During my IS career, I have worked in many roles in all aspects of the software development life cycle. I have also used multiple programming languages and database platforms. I always found it odd that I had great difficuly learning foreign languages (my worst subjects at school were French and German) but I seemed to have no problem learning new programming languages. My time in Cambodia has taught me that this is simply down to usage. I wouldn't say I am fluent in Khmer (by far the most prevalent language in Cambodia) but I can usually get by.
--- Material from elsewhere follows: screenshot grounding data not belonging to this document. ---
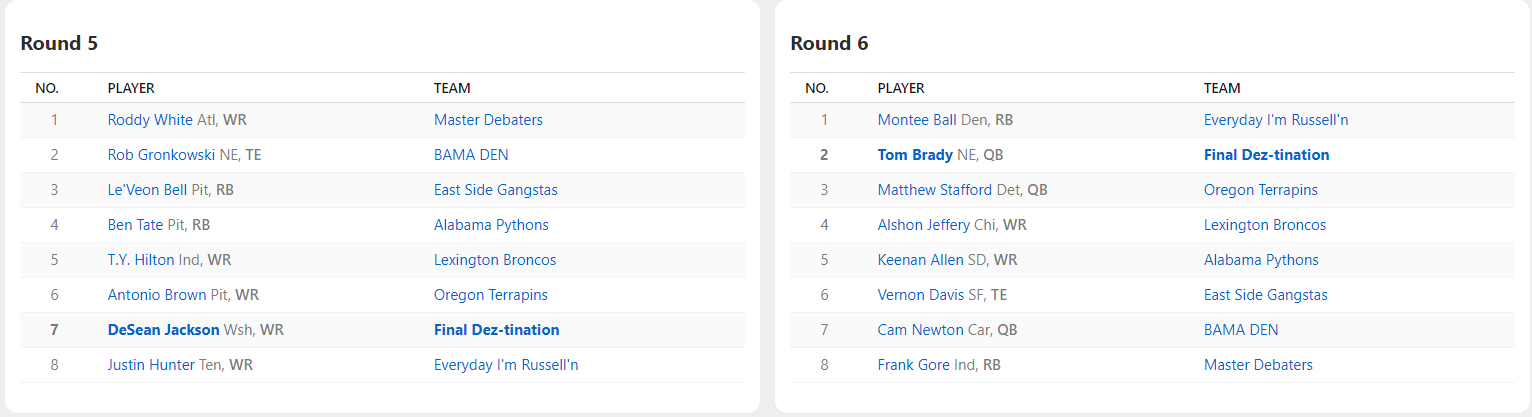Open Roddy White player link
Image resolution: width=1532 pixels, height=417 pixels.
pos(150,120)
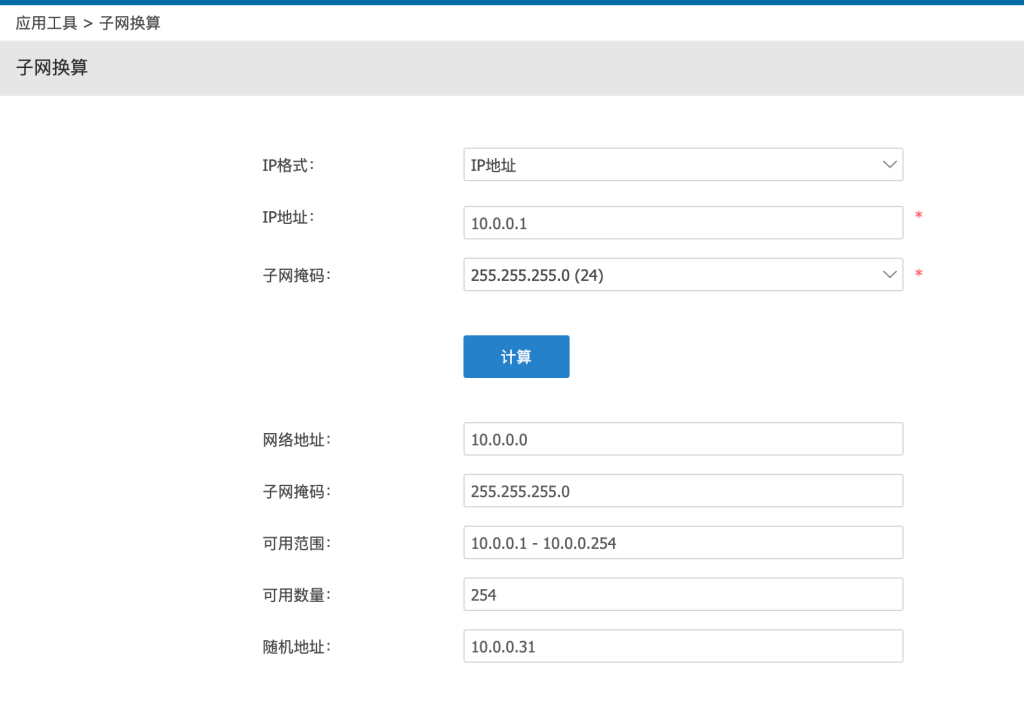Image resolution: width=1024 pixels, height=712 pixels.
Task: Click the IP地址 field label
Action: click(x=287, y=216)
Even when I was living surrounded by jungle, I still kept dabbling in IS, with Convergent Software and also with development of the orginal website for Rainbow Lodge and then my own sites of tataiwildlife.info (now deceased) and this site. With Convergent software, I was developing software in Java and C# and the website with ASP.net. All the other sites, have been based on PHP. This site was on a WordPress platform with a plugin I developed to take a keyword file (exported from Adobe Lightroom) and generate a post of a taxon custom post type (CPT) for each keyword, with a photo gallery populated with photos from my Flickr account, brought in via the Flickr search API. I also had a checklist CPT to allow me to easily build checklists based on the taxon posts. When I started switching my focus from Flickr to iNaturalist, I redeveloped the plugin to use the iNaturalist API to fetch my observation data overnight and create observation posts (a third CPT) and taxa and pre-generate HTML for the checklist posts.
In April 2021, I decided that I fancied learning about the Laravel framework, and that, in order to learn it properly, I would redevelop this site to use Laravel. This was partly driven by curiosity, partly by some issues I was having with my site on WordPress and partly thinking about my career. After I had learned a little about Laravel, I decided to build this site entirely using the TALL stack (for more details see my page on the technology of this site). It has been an interesting experience, with some difficulties but many more, "I can't believe how easy that was" moments. I would now be very happy doing further developments using the TALL stack.
So, despite thinking I was leaving IS behind when I moved to the jungle, I have never actually done so. Also, after times of saying I hate software development and never want to go back to it, I have continually taken myself back into it. My eldest son said to me, "You love it really, just admit it!". I think he was right. In some ways there are some parallels to the identification of species. There is often much frustration but also a great feeling of satisfaction when you build something that works.